**Work task**
The expected output is each entry, given again exactly.

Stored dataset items
=-=-=-=-=

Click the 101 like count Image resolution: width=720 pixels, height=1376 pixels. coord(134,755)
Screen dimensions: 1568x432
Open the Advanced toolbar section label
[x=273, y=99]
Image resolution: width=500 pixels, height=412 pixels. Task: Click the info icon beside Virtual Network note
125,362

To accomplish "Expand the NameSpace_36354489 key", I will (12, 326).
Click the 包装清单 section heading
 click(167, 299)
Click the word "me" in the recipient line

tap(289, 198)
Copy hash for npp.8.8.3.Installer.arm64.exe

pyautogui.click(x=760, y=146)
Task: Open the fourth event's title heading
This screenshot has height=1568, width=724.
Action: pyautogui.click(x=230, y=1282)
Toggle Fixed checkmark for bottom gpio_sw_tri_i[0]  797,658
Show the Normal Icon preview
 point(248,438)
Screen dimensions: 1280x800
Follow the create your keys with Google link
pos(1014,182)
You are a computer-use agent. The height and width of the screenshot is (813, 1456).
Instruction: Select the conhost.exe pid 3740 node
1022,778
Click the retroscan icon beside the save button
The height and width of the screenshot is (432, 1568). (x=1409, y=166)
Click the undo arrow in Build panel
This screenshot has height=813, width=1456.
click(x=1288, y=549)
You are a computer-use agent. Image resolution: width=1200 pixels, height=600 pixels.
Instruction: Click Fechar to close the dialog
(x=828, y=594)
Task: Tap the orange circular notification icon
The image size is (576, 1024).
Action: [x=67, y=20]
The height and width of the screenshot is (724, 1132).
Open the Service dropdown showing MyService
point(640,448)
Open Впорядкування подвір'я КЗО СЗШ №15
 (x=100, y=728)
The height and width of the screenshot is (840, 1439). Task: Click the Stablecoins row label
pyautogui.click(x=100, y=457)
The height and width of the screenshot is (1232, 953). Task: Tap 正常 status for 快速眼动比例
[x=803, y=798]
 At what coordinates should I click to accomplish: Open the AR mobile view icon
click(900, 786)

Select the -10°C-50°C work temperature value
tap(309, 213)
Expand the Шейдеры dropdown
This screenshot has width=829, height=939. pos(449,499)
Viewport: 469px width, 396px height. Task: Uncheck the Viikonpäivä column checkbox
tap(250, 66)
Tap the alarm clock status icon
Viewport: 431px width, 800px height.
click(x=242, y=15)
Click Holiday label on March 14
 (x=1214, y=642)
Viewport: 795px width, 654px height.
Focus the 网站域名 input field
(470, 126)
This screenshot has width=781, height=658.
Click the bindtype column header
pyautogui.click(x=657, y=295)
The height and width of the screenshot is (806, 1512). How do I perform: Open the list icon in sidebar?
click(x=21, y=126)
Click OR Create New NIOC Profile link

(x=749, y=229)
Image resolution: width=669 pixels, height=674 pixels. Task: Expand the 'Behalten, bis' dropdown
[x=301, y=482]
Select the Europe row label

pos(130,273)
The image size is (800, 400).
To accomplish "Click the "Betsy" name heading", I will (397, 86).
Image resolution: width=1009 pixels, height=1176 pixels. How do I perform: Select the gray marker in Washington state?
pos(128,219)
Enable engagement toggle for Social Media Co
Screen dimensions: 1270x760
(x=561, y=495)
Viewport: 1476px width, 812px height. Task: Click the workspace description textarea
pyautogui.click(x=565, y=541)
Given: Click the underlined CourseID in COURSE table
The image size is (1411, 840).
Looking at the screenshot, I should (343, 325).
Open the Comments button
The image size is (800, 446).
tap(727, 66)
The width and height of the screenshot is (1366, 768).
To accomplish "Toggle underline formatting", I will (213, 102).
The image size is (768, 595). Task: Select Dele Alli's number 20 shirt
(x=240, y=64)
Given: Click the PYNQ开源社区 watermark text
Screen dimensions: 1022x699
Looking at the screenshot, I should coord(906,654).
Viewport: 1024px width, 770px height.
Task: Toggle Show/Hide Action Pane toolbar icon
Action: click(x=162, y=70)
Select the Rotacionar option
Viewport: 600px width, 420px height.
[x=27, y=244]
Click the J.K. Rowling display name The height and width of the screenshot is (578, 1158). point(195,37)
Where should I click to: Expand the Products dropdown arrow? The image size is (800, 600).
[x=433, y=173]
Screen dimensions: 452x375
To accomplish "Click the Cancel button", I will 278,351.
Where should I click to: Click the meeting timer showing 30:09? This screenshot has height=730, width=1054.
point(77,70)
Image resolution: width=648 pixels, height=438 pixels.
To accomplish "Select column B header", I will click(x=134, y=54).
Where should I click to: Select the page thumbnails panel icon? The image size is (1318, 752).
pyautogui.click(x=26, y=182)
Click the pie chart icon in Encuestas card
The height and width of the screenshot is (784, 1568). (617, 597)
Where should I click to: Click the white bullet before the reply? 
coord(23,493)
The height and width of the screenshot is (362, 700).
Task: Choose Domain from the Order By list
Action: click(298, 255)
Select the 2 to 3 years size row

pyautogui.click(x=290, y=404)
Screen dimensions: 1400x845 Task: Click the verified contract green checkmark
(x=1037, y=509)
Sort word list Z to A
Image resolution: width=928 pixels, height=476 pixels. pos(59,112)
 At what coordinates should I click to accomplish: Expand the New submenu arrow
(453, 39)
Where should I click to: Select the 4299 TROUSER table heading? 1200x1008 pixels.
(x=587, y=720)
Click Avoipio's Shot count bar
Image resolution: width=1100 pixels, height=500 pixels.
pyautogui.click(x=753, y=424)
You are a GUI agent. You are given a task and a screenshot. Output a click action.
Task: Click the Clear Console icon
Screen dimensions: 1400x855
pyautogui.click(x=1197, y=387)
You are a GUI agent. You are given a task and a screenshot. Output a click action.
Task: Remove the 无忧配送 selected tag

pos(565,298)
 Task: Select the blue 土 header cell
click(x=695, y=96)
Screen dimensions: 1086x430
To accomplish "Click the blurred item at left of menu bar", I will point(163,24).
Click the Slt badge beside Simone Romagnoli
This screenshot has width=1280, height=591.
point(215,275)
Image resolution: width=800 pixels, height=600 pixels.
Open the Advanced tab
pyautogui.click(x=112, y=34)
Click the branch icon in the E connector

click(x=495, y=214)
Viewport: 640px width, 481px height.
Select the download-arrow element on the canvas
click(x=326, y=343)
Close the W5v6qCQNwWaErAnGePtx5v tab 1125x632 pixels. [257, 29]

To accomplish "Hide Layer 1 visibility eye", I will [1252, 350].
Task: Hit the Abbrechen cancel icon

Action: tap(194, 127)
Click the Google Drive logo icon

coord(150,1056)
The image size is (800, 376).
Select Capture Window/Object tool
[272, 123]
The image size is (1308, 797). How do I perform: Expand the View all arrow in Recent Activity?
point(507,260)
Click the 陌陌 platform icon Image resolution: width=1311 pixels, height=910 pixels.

=-=-=-=-=

**Solution to this exercise**
Click the 101 like count Image resolution: width=720 pixels, height=1376 pixels. coord(134,755)
Screen dimensions: 1568x432
Open the Advanced toolbar section label
[x=273, y=99]
Image resolution: width=500 pixels, height=412 pixels. Task: Click the info icon beside Virtual Network note
125,362

To accomplish "Expand the NameSpace_36354489 key", I will (12, 326).
Click the 包装清单 section heading
 click(167, 299)
Click the word "me" in the recipient line

tap(289, 198)
Copy hash for npp.8.8.3.Installer.arm64.exe

pyautogui.click(x=760, y=146)
Task: Open the fourth event's title heading
This screenshot has height=1568, width=724.
Action: pyautogui.click(x=230, y=1282)
Toggle Fixed checkmark for bottom gpio_sw_tri_i[0]  797,658
Show the Normal Icon preview
 point(248,438)
Screen dimensions: 1280x800
Follow the create your keys with Google link
pos(1014,182)
You are a computer-use agent. The height and width of the screenshot is (813, 1456).
Instruction: Select the conhost.exe pid 3740 node
1022,778
Click the retroscan icon beside the save button
The height and width of the screenshot is (432, 1568). (x=1409, y=166)
Click the undo arrow in Build panel
This screenshot has height=813, width=1456.
click(x=1288, y=549)
You are a computer-use agent. Image resolution: width=1200 pixels, height=600 pixels.
Instruction: Click Fechar to close the dialog
(x=828, y=594)
Task: Tap the orange circular notification icon
The image size is (576, 1024).
Action: [x=67, y=20]
The height and width of the screenshot is (724, 1132).
Open the Service dropdown showing MyService
point(640,448)
Open Впорядкування подвір'я КЗО СЗШ №15
 (x=100, y=728)
The height and width of the screenshot is (840, 1439). Task: Click the Stablecoins row label
pyautogui.click(x=100, y=457)
The height and width of the screenshot is (1232, 953). Task: Tap 正常 status for 快速眼动比例
[x=803, y=798]
 At what coordinates should I click to accomplish: Open the AR mobile view icon
click(900, 786)

Select the -10°C-50°C work temperature value
tap(309, 213)
Expand the Шейдеры dropdown
This screenshot has width=829, height=939. pos(449,499)
Viewport: 469px width, 396px height. Task: Uncheck the Viikonpäivä column checkbox
tap(250, 66)
Tap the alarm clock status icon
Viewport: 431px width, 800px height.
click(x=242, y=15)
Click Holiday label on March 14
 (x=1214, y=642)
Viewport: 795px width, 654px height.
Focus the 网站域名 input field
(470, 126)
This screenshot has width=781, height=658.
Click the bindtype column header
pyautogui.click(x=657, y=295)
The height and width of the screenshot is (806, 1512). How do I perform: Open the list icon in sidebar?
click(x=21, y=126)
Click OR Create New NIOC Profile link

(x=749, y=229)
Image resolution: width=669 pixels, height=674 pixels. Task: Expand the 'Behalten, bis' dropdown
[x=301, y=482]
Select the Europe row label

pos(130,273)
The image size is (800, 400).
To accomplish "Click the "Betsy" name heading", I will (397, 86).
Image resolution: width=1009 pixels, height=1176 pixels. How do I perform: Select the gray marker in Washington state?
pos(128,219)
Enable engagement toggle for Social Media Co
Screen dimensions: 1270x760
(x=561, y=495)
Viewport: 1476px width, 812px height. Task: Click the workspace description textarea
pyautogui.click(x=565, y=541)
Given: Click the underlined CourseID in COURSE table
The image size is (1411, 840).
Looking at the screenshot, I should (343, 325).
Open the Comments button
The image size is (800, 446).
tap(727, 66)
The width and height of the screenshot is (1366, 768).
To accomplish "Toggle underline formatting", I will (213, 102).
The image size is (768, 595). Task: Select Dele Alli's number 20 shirt
(x=240, y=64)
Given: Click the PYNQ开源社区 watermark text
Screen dimensions: 1022x699
Looking at the screenshot, I should coord(906,654).
Viewport: 1024px width, 770px height.
Task: Toggle Show/Hide Action Pane toolbar icon
Action: click(x=162, y=70)
Select the Rotacionar option
Viewport: 600px width, 420px height.
[x=27, y=244]
Click the J.K. Rowling display name The height and width of the screenshot is (578, 1158). point(195,37)
Where should I click to: Expand the Products dropdown arrow? The image size is (800, 600).
[x=433, y=173]
Screen dimensions: 452x375
To accomplish "Click the Cancel button", I will 278,351.
Where should I click to: Click the meeting timer showing 30:09? This screenshot has height=730, width=1054.
point(77,70)
Image resolution: width=648 pixels, height=438 pixels.
To accomplish "Select column B header", I will click(x=134, y=54).
Where should I click to: Select the page thumbnails panel icon? The image size is (1318, 752).
pyautogui.click(x=26, y=182)
Click the pie chart icon in Encuestas card
The height and width of the screenshot is (784, 1568). (617, 597)
Where should I click to: Click the white bullet before the reply? 
coord(23,493)
The height and width of the screenshot is (362, 700).
Task: Choose Domain from the Order By list
Action: click(298, 255)
Select the 2 to 3 years size row

pyautogui.click(x=290, y=404)
Screen dimensions: 1400x845 Task: Click the verified contract green checkmark
(x=1037, y=509)
Sort word list Z to A
Image resolution: width=928 pixels, height=476 pixels. pos(59,112)
 At what coordinates should I click to accomplish: Expand the New submenu arrow
(453, 39)
Where should I click to: Select the 4299 TROUSER table heading? 1200x1008 pixels.
(x=587, y=720)
Click Avoipio's Shot count bar
Image resolution: width=1100 pixels, height=500 pixels.
pyautogui.click(x=753, y=424)
You are a GUI agent. You are given a task and a screenshot. Output a click action.
Task: Click the Clear Console icon
Screen dimensions: 1400x855
pyautogui.click(x=1197, y=387)
You are a GUI agent. You are given a task and a screenshot. Output a click action.
Task: Remove the 无忧配送 selected tag

pos(565,298)
 Task: Select the blue 土 header cell
click(x=695, y=96)
Screen dimensions: 1086x430
To accomplish "Click the blurred item at left of menu bar", I will point(163,24).
Click the Slt badge beside Simone Romagnoli
This screenshot has width=1280, height=591.
point(215,275)
Image resolution: width=800 pixels, height=600 pixels.
Open the Advanced tab
pyautogui.click(x=112, y=34)
Click the branch icon in the E connector

click(x=495, y=214)
Viewport: 640px width, 481px height.
Select the download-arrow element on the canvas
click(x=326, y=343)
Close the W5v6qCQNwWaErAnGePtx5v tab 1125x632 pixels. [257, 29]

To accomplish "Hide Layer 1 visibility eye", I will [1252, 350].
Task: Hit the Abbrechen cancel icon

Action: tap(194, 127)
Click the Google Drive logo icon

coord(150,1056)
The image size is (800, 376).
Select Capture Window/Object tool
[272, 123]
The image size is (1308, 797). How do I perform: Expand the View all arrow in Recent Activity?
point(507,260)
Click the 陌陌 platform icon Image resolution: width=1311 pixels, height=910 pixels.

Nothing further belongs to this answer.